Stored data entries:
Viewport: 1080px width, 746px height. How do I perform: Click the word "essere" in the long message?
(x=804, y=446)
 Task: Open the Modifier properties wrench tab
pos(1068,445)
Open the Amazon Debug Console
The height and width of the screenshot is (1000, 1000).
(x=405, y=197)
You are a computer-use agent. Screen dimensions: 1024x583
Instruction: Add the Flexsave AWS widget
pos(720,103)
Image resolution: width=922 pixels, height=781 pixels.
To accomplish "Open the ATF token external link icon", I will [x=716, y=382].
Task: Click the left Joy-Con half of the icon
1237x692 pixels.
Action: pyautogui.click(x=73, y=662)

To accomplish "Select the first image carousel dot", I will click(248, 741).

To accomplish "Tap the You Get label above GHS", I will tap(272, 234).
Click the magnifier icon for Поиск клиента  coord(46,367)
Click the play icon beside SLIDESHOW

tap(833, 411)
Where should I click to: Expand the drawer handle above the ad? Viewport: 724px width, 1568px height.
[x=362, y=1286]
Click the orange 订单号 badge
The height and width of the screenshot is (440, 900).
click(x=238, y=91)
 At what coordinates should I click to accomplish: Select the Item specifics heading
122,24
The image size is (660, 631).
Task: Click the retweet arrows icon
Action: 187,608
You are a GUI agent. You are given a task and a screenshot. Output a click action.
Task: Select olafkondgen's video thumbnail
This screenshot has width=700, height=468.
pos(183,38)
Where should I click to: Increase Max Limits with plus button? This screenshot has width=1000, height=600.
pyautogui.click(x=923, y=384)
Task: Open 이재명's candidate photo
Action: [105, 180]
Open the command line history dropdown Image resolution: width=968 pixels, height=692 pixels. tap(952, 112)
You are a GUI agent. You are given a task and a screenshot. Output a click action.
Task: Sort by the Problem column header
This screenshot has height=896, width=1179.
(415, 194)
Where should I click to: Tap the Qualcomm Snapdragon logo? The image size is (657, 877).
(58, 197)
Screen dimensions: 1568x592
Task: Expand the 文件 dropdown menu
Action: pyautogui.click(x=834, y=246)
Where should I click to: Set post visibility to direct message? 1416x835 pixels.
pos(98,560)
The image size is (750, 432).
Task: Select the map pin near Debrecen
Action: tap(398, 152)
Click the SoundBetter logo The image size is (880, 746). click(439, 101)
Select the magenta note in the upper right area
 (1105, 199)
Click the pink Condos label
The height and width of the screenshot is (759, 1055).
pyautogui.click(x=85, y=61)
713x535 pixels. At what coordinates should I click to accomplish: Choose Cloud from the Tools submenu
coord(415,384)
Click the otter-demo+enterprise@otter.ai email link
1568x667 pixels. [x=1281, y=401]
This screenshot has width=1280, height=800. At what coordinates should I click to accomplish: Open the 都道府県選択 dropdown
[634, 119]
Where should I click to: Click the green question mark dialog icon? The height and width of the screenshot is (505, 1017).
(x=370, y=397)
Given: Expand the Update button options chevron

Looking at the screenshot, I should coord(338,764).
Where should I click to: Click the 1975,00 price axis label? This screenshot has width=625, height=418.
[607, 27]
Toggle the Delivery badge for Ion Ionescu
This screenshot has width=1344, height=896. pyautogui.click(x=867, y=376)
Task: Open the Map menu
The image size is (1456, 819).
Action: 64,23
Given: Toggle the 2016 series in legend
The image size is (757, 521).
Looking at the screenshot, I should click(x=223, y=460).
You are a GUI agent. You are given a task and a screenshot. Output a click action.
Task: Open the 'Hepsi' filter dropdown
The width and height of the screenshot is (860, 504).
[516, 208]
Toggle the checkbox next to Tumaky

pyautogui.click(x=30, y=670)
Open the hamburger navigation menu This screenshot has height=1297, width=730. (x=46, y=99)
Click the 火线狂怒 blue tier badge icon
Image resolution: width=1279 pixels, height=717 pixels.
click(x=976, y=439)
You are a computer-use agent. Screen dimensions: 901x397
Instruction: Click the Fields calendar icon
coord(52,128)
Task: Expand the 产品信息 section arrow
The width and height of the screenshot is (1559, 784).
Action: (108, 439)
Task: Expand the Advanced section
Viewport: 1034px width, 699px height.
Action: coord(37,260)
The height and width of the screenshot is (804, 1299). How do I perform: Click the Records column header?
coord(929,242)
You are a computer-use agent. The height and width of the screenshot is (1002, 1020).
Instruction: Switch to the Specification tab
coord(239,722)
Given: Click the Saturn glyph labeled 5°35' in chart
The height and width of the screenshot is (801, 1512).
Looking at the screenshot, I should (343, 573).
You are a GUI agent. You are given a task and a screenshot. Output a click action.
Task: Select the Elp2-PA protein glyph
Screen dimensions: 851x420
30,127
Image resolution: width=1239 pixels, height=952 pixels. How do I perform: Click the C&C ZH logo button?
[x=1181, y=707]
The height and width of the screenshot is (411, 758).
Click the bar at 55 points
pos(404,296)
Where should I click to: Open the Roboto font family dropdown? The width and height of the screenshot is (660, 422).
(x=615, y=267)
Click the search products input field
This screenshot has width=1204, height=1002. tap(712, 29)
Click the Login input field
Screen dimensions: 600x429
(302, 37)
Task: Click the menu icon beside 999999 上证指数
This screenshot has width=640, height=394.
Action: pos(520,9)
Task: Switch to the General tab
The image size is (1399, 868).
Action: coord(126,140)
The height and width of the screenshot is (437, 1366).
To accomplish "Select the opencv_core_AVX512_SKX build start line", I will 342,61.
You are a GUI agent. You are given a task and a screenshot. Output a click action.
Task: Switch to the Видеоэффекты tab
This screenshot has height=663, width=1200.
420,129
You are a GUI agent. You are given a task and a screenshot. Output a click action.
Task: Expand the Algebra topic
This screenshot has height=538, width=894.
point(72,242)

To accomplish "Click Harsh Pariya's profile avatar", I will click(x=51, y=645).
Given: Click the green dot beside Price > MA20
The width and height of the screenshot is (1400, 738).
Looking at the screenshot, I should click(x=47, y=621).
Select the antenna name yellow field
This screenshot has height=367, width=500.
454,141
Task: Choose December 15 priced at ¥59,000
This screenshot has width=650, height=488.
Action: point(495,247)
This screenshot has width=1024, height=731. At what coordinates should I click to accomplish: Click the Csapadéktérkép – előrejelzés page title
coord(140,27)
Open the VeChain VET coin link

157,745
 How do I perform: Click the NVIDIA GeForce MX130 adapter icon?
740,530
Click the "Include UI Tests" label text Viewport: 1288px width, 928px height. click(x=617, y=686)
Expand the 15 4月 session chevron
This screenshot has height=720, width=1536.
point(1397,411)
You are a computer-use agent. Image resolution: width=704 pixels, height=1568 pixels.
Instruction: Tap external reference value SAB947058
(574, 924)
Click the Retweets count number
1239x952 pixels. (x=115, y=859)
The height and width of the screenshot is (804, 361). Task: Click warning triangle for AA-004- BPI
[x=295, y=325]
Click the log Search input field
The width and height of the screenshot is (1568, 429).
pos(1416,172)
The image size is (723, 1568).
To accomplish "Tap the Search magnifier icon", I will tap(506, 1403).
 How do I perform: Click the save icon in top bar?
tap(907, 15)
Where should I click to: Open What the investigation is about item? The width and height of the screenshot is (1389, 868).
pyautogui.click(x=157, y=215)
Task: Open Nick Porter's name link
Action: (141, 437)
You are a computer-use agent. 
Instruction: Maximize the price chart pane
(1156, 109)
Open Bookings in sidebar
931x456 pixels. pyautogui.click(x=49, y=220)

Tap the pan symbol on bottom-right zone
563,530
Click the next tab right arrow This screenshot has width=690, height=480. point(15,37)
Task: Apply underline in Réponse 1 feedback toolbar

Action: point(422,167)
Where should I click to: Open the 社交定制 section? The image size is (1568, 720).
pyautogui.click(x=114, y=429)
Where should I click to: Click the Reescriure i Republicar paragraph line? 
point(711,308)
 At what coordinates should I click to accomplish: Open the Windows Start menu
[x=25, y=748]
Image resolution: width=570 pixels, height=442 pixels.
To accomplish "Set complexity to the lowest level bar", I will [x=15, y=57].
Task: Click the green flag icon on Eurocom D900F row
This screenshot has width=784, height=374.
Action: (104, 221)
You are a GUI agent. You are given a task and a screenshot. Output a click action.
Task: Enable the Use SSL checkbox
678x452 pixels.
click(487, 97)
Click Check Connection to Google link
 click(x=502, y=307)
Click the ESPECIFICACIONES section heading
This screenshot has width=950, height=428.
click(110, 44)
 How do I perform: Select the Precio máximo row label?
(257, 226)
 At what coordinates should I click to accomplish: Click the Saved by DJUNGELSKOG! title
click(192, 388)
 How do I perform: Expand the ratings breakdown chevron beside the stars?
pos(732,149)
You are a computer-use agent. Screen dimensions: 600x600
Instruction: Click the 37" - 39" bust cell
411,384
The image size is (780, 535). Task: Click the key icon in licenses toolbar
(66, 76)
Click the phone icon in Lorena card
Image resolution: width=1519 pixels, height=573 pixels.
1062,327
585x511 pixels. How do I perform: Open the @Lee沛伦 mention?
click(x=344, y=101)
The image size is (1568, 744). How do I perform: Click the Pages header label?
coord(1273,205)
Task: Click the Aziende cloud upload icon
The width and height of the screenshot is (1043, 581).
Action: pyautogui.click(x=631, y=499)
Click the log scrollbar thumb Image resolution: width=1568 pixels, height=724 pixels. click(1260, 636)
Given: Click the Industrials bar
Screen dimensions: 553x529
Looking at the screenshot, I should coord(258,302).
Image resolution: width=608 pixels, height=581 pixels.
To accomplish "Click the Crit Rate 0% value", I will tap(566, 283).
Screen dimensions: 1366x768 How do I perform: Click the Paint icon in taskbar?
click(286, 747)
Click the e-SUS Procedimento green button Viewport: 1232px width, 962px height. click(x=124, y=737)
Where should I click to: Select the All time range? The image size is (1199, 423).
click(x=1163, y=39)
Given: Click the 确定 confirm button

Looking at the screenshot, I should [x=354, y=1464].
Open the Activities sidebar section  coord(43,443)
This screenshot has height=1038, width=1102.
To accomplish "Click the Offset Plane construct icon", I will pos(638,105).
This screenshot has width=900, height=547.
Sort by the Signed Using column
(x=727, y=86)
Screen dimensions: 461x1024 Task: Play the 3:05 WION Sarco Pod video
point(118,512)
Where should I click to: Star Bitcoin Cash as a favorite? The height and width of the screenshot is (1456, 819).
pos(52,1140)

— Assignment —
Look above for the line holding "Click the ESPECIFICACIONES section heading", then set down exactly that line and every line after it up to and including the line holding "This screenshot has height=1038, width=1102.", with nothing else.

— Expected answer —
Click the ESPECIFICACIONES section heading
This screenshot has width=950, height=428.
click(110, 44)
 How do I perform: Select the Precio máximo row label?
(257, 226)
 At what coordinates should I click to accomplish: Click the Saved by DJUNGELSKOG! title
click(192, 388)
 How do I perform: Expand the ratings breakdown chevron beside the stars?
pos(732,149)
You are a computer-use agent. Screen dimensions: 600x600
Instruction: Click the 37" - 39" bust cell
411,384
The image size is (780, 535). Task: Click the key icon in licenses toolbar
(66, 76)
Click the phone icon in Lorena card
Image resolution: width=1519 pixels, height=573 pixels.
1062,327
585x511 pixels. How do I perform: Open the @Lee沛伦 mention?
click(x=344, y=101)
The image size is (1568, 744). How do I perform: Click the Pages header label?
coord(1273,205)
Task: Click the Aziende cloud upload icon
The width and height of the screenshot is (1043, 581).
Action: pyautogui.click(x=631, y=499)
Click the log scrollbar thumb Image resolution: width=1568 pixels, height=724 pixels. click(1260, 636)
Given: Click the Industrials bar
Screen dimensions: 553x529
Looking at the screenshot, I should coord(258,302).
Image resolution: width=608 pixels, height=581 pixels.
To accomplish "Click the Crit Rate 0% value", I will tap(566, 283).
Screen dimensions: 1366x768 How do I perform: Click the Paint icon in taskbar?
click(286, 747)
Click the e-SUS Procedimento green button Viewport: 1232px width, 962px height. click(x=124, y=737)
Where should I click to: Select the All time range? The image size is (1199, 423).
click(x=1163, y=39)
Given: Click the 确定 confirm button

Looking at the screenshot, I should [x=354, y=1464].
Open the Activities sidebar section  coord(43,443)
This screenshot has height=1038, width=1102.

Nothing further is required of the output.